Social Media is ruining my life.
Okay, well it isn’t ruining my life, but it is distracting me from doing other things I like to do, or should be doing- like reading. If you’ve been following this blog for a while, you’d know that reading is one of my oldest hobbies. Ever since I learned how to read I’ve always had my nose in a book, magazine, newspaper, brochure, billboard…whatever I could get my hands on or saw other people reading. Nothing else mattered when I had a book in my hands; I literally could not hear you. My mother used to joke that I wouldn’t notice the house burning down around me because I had to finish that last chapter.
Unfortunately, I got older and had less time to read for pleasure. It started in high school when I actually had to start interpreting things and trying to “figure out the significance” of some minute detail in a chapter that I normally would have completely bypassed if it weren’t for the questions we had to answer for the homework. It totally ruined it for me (I was still a straight A student, but I hated the homework. My motto was “just let me enjoy the story”).
After I graduated I went to boot camp 3 weeks later. The only thing I read there was the SMART book they gave us- a guide on the basics of “How to be a Solider”. I’m not going to lie: I was lazy as hell my first 2 years of college. I didn’t want to do ANYTHING. After some time I felt guilty and joined a mail order book club and would read in between semesters. Now, I’m a working woman and I have to force myself to make time to read, but I don’t think I have the attention span to do it anymore. I use the GoodReads app to keep track of my progress, but it doesn’t help if you don’t use it. I have more than enough books on my iPad and my Kindle to keep me occupied for months, but I just don’t read them – and in some cases, finish them. The younger version of myself is so disappointed.
I need to get it together. I always look at my book shelf at all the half-read books I have up there and they are just mocking me. They are looking at me with disappointment too. The bums.

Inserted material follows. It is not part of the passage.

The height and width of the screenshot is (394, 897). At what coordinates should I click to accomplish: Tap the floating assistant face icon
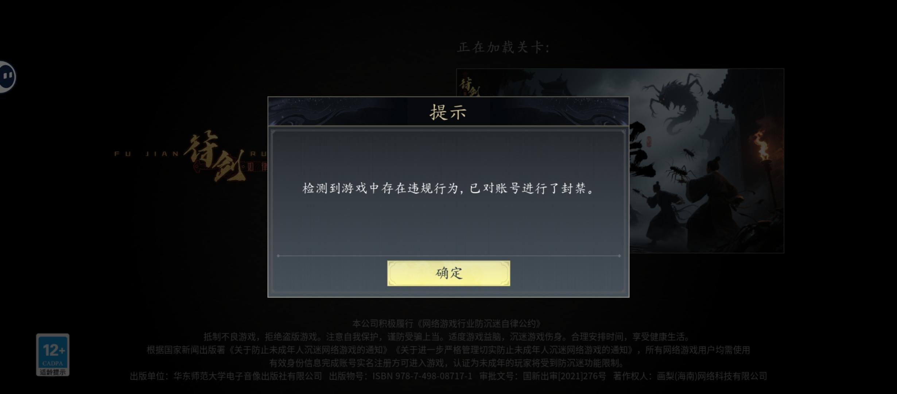coord(7,77)
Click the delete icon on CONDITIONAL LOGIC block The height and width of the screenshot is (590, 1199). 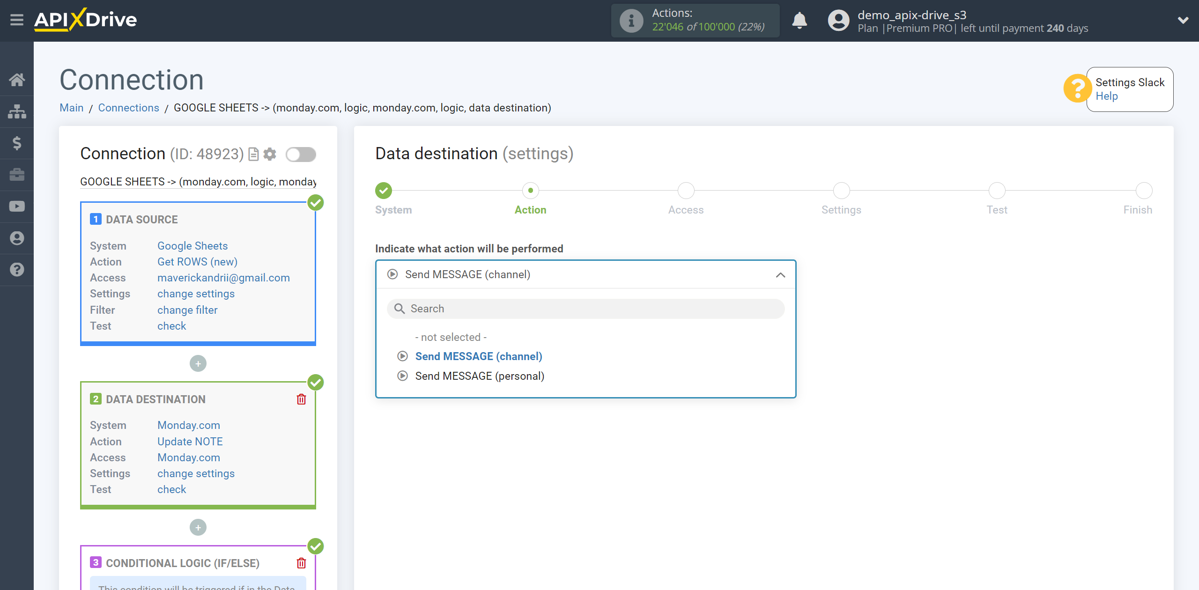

I’ve started reading On Writing by Stephen King. I’ve only read one other Stephen King book in my life, about an old man who had insomnia. Don’t ask me what the book was about because it took so long to get to the point that I put it down and never picked it up again. I told myself that I would finish this one and I mean it. I will have to make the time. I feel like once I finish this book it will give me some sense of accomplishment so that I will be more motivated to finish the next one. Or, at least that’s what I’m counting on.